Once again, some fuzzy math from the drug czar. Obama’s drug war budget is still tilted 2:1 in favor of law enforcement. If you only count “incarceration programs” you might get $4.3 billion, but add in those helicopters flying eradication missions, parole and probation officer costs, and other costs of trying to bust cannabis and drug users, and that cost climbs. Then realize that the $10.4 billion he’s counting for drug treatment includes the drug courts that still equate to marijuana arrests and law enforcement and soon you realize the shell game he’s playing. In reality, drug war budgets for treatment and prevention have risen slightly and domestic law enforcement, interdiction, and international efforts have risen less slightly over the past three fiscal years.

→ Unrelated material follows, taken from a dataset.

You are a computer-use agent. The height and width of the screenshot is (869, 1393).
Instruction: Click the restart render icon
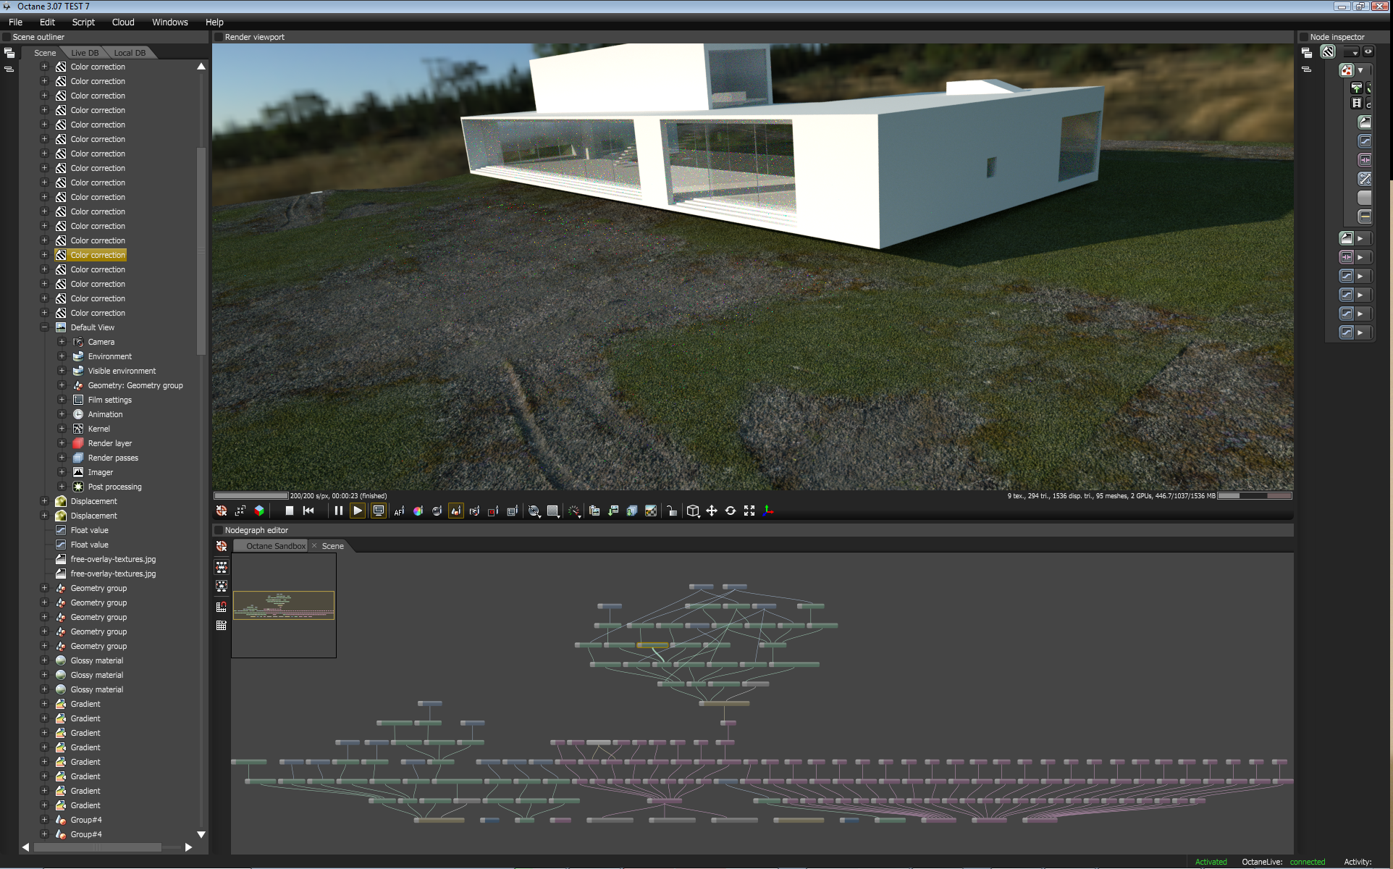coord(308,511)
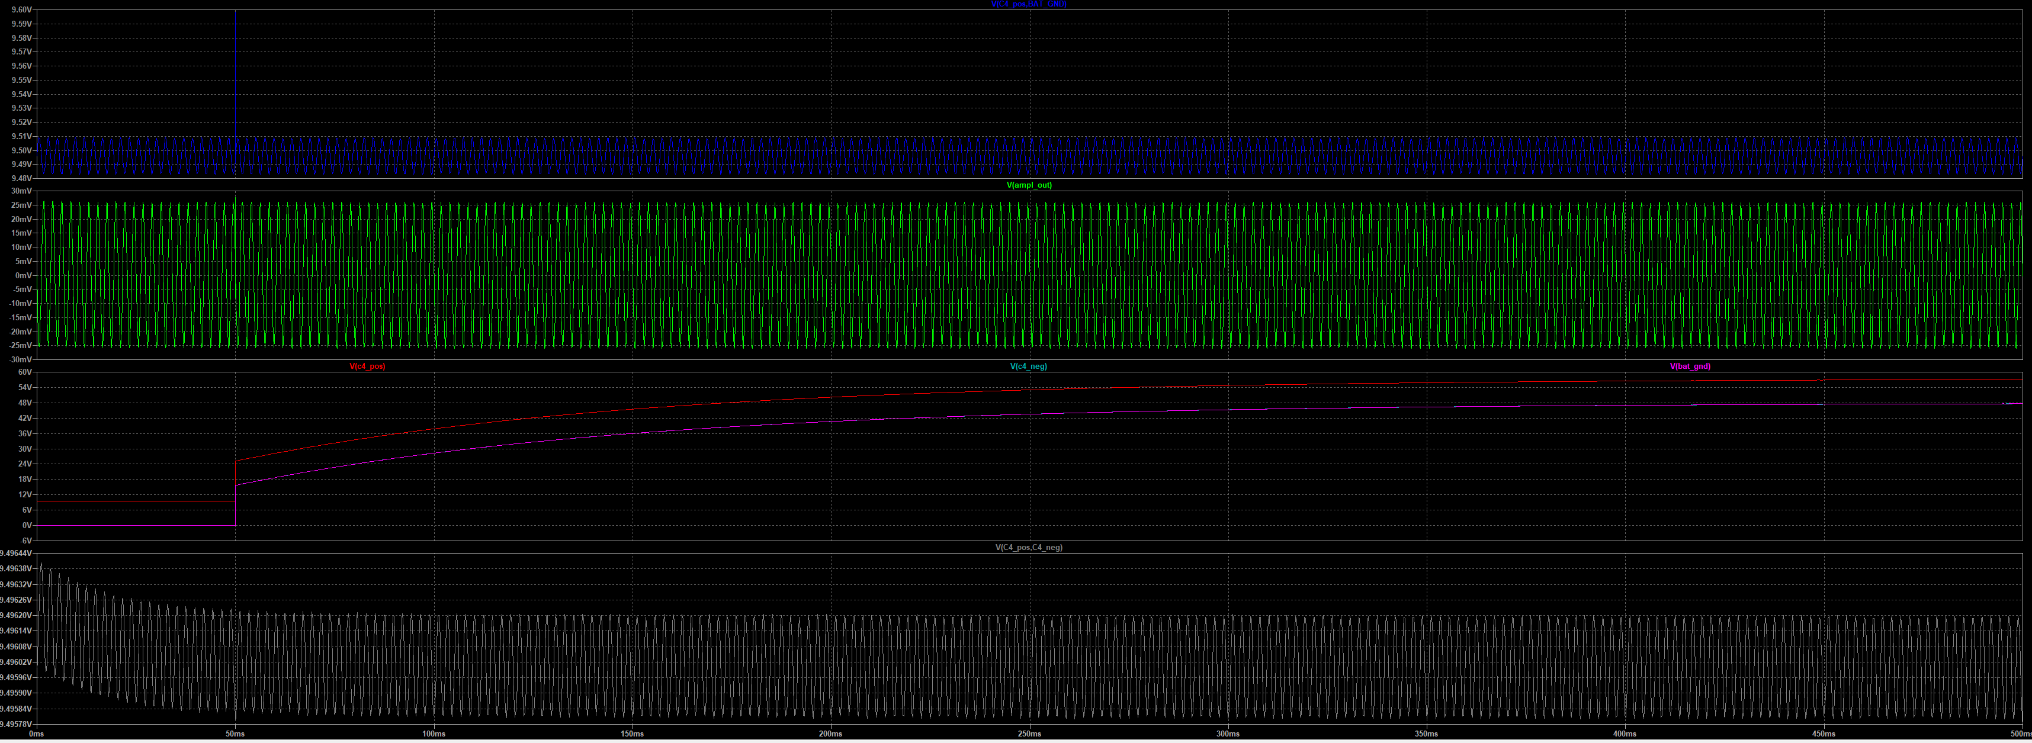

Finally, may I mention that the “entire career in law enforcement” spent by Gil Kerlikowske included being Chief of Police from 2001 – 2009 in Seattle, a city that voted marijuana enforcement its lowest police priority, whose city attorney won’t even prosecute minor marijuana offenses, whose mayor smoke in favor of legalization at this year’s Seattle Hempfest, and whose city council just stood up to the governor’s veto of medical marijuana dispensaries by instituting regulations for city dispensaries. Gil, you know damn well from experience that what you are spreading are lies, half-truths, and mis-directions about marijuana!
* I often wonder why we never hear “What About The Children?!?” and a cry for raising the legal age for tobacco to 21?